Friday, March 23, 2007

UK scientists want to rate alcohal more dangerous than ecastacy

UK scientists are proposing that the drugs should be classified by the amount of harm that they do, rather than by a subjective, rigid system that exists today.

They say the basis of current drug laws are ill-defined, opaque, and seemingly arbitrary and overestimates the risks of ecstasy, which kills around ten people annually of the half a million people who use it every weekend, while neglecting those of alcohol, a legal substance which kills more than 300 annually by acute poisoning, and many tens of thousands by road traffic accidents, cirrhosis, gut and heart disease.

In the paper, the team argues that it would make much more sense for drugs to be reclassified on a rational basis that can be updated as new evidence emerges, and more easily than the current rigid category system now in use.
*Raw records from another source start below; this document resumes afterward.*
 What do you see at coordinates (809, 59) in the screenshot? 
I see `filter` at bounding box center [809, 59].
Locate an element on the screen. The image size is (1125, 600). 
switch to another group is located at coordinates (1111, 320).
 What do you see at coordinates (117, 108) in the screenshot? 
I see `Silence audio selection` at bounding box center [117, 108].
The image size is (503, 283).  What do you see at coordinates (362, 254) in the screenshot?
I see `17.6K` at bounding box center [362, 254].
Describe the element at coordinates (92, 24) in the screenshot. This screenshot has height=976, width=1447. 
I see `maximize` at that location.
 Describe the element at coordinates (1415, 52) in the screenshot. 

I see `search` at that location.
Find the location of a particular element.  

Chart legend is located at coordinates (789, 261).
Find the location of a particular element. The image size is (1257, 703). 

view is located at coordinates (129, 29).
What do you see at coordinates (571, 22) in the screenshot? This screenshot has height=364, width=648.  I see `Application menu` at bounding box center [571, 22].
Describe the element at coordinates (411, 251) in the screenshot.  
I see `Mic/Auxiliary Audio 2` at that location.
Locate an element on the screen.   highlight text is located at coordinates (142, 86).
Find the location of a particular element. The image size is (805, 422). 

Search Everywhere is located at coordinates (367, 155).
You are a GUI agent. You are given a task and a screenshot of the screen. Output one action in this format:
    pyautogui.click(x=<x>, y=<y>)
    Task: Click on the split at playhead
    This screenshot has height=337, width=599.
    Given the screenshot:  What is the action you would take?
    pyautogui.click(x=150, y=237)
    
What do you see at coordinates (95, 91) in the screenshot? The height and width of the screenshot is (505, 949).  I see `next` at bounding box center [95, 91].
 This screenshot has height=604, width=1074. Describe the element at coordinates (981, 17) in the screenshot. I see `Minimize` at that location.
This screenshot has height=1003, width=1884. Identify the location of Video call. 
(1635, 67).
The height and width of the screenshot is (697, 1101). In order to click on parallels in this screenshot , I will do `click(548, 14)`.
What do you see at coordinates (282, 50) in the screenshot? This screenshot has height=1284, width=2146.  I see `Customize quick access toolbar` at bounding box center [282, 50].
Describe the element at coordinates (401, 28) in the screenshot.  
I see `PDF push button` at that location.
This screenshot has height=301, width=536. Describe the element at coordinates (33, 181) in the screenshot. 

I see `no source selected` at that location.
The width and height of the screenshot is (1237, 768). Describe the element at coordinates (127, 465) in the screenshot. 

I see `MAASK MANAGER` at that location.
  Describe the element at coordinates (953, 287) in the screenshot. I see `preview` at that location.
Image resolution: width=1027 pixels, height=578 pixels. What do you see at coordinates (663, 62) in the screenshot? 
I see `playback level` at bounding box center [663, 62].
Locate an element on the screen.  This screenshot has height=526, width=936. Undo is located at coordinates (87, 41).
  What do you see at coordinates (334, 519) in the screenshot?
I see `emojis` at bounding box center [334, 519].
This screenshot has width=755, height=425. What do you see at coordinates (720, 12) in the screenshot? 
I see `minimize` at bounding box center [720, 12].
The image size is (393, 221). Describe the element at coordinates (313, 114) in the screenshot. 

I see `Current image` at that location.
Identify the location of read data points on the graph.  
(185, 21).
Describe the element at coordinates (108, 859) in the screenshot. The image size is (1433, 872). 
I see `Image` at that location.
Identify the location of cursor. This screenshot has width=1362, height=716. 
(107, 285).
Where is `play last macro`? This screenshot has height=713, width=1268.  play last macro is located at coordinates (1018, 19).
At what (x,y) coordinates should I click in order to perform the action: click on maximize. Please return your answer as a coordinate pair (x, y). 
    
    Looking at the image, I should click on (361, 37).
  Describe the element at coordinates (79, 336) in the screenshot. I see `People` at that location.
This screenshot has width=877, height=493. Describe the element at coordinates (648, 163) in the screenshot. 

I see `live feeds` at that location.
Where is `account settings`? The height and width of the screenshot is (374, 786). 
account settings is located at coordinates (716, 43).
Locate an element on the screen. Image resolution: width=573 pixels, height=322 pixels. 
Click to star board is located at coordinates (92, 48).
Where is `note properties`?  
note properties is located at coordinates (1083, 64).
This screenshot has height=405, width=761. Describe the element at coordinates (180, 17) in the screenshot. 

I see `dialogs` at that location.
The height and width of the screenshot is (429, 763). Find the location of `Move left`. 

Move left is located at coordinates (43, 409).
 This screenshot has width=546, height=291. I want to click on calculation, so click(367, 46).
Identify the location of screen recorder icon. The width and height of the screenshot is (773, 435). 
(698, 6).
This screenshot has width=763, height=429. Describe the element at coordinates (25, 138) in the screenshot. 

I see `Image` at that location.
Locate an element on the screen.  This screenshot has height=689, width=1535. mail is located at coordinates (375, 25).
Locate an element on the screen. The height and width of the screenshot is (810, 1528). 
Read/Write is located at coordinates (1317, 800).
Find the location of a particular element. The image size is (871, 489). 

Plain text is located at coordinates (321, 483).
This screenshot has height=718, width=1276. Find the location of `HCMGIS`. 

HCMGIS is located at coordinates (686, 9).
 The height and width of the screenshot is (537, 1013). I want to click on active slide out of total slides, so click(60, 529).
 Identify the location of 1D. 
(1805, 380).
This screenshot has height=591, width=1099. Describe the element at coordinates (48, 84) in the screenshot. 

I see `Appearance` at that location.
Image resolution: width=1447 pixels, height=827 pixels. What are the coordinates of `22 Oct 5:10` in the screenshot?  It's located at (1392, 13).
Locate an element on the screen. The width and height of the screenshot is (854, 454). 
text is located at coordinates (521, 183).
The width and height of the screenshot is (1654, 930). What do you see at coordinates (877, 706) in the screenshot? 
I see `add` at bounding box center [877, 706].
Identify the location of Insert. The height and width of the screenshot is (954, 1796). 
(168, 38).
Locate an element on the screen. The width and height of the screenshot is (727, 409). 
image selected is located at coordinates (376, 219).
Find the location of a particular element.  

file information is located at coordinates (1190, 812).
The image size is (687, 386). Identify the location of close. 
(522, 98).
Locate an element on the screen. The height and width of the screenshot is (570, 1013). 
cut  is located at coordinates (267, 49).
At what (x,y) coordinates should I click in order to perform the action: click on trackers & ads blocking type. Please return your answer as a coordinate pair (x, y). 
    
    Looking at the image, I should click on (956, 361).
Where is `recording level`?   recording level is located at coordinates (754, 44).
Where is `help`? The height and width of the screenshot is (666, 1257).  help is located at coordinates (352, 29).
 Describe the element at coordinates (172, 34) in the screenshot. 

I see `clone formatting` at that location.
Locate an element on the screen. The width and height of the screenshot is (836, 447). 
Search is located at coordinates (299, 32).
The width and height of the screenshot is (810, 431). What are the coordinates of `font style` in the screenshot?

In terms of the decreasing risk the drugs were ordered as:
  1. Heroin
  2. Cocaine
  3. Barbitutrates
  4. Street Methodane
  5. Alcohal
  6. Ketamine
  7. Benzodarepines
  8. Amphitamine
  9. Tobacco
  10. Canabis
  11. Solvents
  12. 4-MTA
  13. LSD
  14. GHB
  15. Khat
The study was published in Lancelot Medical Journal and led by Professor David Nutt, from the University of Bristol, and Professor Colin Blakemore, chief executive of the Medical Research Council.